Excerpt provided:
────────────────────

The basic idea of doubleML is to use any machine learning algorithm to estimate outcome equation (\(l_0(X) = E(Y | X)\)) and treatment equation (\(m_0(X) = E(D | X)\)). Then get the residuals, namely \(\hat W=Y-\hat l_0(X)\) and \(\hat V = D - \hat m_0(X)\).
Then regress \(\hat W\) on \(\hat V\). Based on FWL theorem, you get \(\hat \theta\).
An important component here is to specify a Neyman-orthogonal score function. In the case of PLR, it can be the product of the two residuals:
\[\psi (W; \theta, \eta) = (Y-D\theta -g(X))(D-m(X)) \]
The estimators \(\hat \theta\) is to solve the equation that the sample mean of this score function being 0.
And the variance of this score function is used as the variance of the doubleML estimator’s variance.
Now we try to replicate the CATE estimation in Stata using the R package DoubleML. I have not found a way to include factor variables in the lasso regression in R, so I included them as numerica variables.
The example in stata’s cate command is to use lasso on both outcome and treatment regression, then random forest on the individual treatment effect to get ATE. Here I try to replicate it in R.
library(haven)
library(DoubleML)
library(mlr3)
library(mlr3learners)
library(data.table)
library(dplyr)
# get rid of labels because doubleML does not like them
data <- read_dta("https://www.stata-press.com/data/r19/assets3.dta") |>
zap_labels()
# mutate(incomecat=as.factor(incomecat),
# pension=as.factor(pension),
# married=as.factor(married),
# twoearn=as.factor(twoearn),
# ira=as.factor(ira),
# ownhome=as.factor(ownhome))
assets3 <- data.table::setDT(data)
dml_data = DoubleMLData$new(data = assets3,
y_col = "assets",
d_cols = "e401k",
x_cols = c("age","educ", "incomecat","pension", "married","twoearn","ira","ownhome"))
print(dml_data)
================= DoubleMLData Object ==================
------------------ Data summary ------------------
Outcome variable: assets
Treatment variable(s): e401k
Covariates: age, educ, incomecat, pension, married, twoearn, ira, ownhome
Instrument(s):
Selection variable:
No. Observations: 9913
lgr::get_logger("mlr3")$set_threshold("warn")
learner = lrn("regr.glmnet", lambda=1)
ml_g_sim = learner$clone()
ml_m_sim = learner$clone()
set.seed(123)
obj_dml_plr = DoubleMLPLR$new(dml_data, ml_l=ml_g_sim, ml_m=ml_m_sim, n_folds=10)
obj_dml_plr$fit()
obj_dml_plr$summary()
Estimates and significance testing of the effect of target variables
Estimate. Std. Error t value Pr(>|t|)
e401k 7388 1293 5.714 1.1e-08 ***
---
Signif. codes: 0 '***' 0.001 '**' 0.01 '*' 0.05 '.' 0.1 ' ' 1
If we use random forest on the two models:
# surpress messages from mlr3 package during fitting
lgr::get_logger("mlr3")$set_threshold("warn")
learner = lrn("regr.ranger", num.trees=2000, max.depth=5, min.node.size=2)
ml_l = learner$clone()
ml_m = learner$clone()
# learner = lrn("regr.glmnet")
# ml_g_sim = learner$clone()

────────────────────

Entries supplied:
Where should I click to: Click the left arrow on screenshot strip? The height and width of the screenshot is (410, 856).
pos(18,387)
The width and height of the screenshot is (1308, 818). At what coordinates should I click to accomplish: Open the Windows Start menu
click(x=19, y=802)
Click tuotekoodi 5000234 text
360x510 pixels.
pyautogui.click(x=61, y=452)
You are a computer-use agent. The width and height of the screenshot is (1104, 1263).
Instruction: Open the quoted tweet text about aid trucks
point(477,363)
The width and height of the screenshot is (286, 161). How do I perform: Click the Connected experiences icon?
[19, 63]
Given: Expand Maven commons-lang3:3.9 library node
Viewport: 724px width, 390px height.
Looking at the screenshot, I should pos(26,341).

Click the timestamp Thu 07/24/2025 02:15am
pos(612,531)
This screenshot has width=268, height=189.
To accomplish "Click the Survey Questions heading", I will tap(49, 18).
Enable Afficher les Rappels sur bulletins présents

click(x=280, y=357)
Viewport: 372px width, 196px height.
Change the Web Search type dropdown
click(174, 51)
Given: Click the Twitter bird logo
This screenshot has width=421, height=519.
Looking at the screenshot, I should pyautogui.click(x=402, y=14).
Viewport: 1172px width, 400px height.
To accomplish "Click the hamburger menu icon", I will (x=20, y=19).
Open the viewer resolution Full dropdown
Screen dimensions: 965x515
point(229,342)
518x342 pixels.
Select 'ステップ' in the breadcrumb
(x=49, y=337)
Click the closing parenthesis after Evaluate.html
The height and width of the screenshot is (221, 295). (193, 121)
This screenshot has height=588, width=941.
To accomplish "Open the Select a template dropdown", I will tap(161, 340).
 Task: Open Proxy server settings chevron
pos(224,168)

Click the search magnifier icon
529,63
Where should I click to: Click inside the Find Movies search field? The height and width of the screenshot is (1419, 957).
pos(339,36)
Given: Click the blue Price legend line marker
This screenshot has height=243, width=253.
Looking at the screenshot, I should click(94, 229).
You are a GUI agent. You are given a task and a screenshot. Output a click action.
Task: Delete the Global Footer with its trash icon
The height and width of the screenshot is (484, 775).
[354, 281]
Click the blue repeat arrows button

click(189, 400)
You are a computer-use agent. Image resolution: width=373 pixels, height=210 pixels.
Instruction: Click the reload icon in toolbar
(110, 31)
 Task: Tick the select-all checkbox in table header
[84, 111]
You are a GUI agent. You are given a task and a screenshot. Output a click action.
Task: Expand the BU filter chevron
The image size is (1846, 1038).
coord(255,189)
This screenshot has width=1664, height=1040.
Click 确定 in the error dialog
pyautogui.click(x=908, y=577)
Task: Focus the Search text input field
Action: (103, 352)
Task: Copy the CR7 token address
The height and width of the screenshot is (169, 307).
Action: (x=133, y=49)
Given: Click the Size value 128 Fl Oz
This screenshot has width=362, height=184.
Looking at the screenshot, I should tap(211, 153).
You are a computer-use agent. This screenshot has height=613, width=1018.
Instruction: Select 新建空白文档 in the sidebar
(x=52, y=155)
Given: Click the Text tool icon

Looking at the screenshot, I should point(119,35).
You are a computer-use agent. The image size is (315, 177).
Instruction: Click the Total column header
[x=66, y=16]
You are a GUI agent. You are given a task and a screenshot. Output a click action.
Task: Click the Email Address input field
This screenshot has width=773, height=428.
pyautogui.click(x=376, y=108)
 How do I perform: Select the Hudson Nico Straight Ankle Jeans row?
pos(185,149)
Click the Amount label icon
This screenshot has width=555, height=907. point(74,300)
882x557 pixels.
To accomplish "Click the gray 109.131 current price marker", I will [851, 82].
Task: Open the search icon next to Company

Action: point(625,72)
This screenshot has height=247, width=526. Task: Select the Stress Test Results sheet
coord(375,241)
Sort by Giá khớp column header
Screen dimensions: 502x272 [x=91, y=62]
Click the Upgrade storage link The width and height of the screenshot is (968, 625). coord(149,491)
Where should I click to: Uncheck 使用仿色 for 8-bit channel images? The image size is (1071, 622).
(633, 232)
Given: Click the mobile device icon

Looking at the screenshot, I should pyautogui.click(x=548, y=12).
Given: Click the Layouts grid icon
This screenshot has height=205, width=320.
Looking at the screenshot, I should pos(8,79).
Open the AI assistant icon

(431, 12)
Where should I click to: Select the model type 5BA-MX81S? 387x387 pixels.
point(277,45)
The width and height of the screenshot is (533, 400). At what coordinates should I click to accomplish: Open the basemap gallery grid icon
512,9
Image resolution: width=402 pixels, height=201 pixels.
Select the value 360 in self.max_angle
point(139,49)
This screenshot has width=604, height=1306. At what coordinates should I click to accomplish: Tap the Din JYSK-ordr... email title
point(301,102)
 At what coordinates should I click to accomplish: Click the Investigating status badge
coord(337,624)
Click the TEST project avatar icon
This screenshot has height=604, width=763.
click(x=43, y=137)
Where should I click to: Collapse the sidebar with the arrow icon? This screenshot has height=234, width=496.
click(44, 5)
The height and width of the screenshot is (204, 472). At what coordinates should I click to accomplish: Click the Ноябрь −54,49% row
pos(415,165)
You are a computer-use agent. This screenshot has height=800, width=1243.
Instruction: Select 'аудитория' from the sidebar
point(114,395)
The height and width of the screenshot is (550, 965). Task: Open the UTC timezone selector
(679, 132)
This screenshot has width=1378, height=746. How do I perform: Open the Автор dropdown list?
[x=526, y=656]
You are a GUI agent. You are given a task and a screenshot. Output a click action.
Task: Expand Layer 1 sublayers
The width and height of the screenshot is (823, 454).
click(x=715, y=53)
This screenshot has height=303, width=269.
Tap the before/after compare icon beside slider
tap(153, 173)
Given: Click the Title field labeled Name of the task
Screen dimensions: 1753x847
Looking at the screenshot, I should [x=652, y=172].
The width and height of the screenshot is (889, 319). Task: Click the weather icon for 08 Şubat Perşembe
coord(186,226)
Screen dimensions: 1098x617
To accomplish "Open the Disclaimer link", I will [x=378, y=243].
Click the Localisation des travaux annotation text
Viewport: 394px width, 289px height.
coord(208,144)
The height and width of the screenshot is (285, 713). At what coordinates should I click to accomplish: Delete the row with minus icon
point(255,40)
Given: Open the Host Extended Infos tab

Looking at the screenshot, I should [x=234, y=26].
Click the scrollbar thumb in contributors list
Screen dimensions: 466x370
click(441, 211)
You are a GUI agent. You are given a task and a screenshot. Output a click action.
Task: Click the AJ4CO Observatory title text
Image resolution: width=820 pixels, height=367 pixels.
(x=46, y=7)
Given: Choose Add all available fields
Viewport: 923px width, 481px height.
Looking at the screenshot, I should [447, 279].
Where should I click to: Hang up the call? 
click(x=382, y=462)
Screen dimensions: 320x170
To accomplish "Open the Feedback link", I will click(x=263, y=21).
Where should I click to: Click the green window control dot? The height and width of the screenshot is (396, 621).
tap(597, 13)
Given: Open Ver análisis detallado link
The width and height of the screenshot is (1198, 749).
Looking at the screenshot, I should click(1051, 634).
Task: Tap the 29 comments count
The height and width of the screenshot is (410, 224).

────────────────────

Task directions:
Copy the doubleML text from the words that contain "library(mlr3learners)" through "assets3 <- data.table::setDT(data)", and rename "zap_labels" to "remove_labels" throughout that span. The listing has no connection to the doubleML text.

Solution to this problem:
library(mlr3learners)
library(data.table)
library(dplyr)
# get rid of labels because doubleML does not like them
data <- read_dta("https://www.stata-press.com/data/r19/assets3.dta") |>
remove_labels()
# mutate(incomecat=as.factor(incomecat),
# pension=as.factor(pension),
# married=as.factor(married),
# twoearn=as.factor(twoearn),
# ira=as.factor(ira),
# ownhome=as.factor(ownhome))
assets3 <- data.table::setDT(data)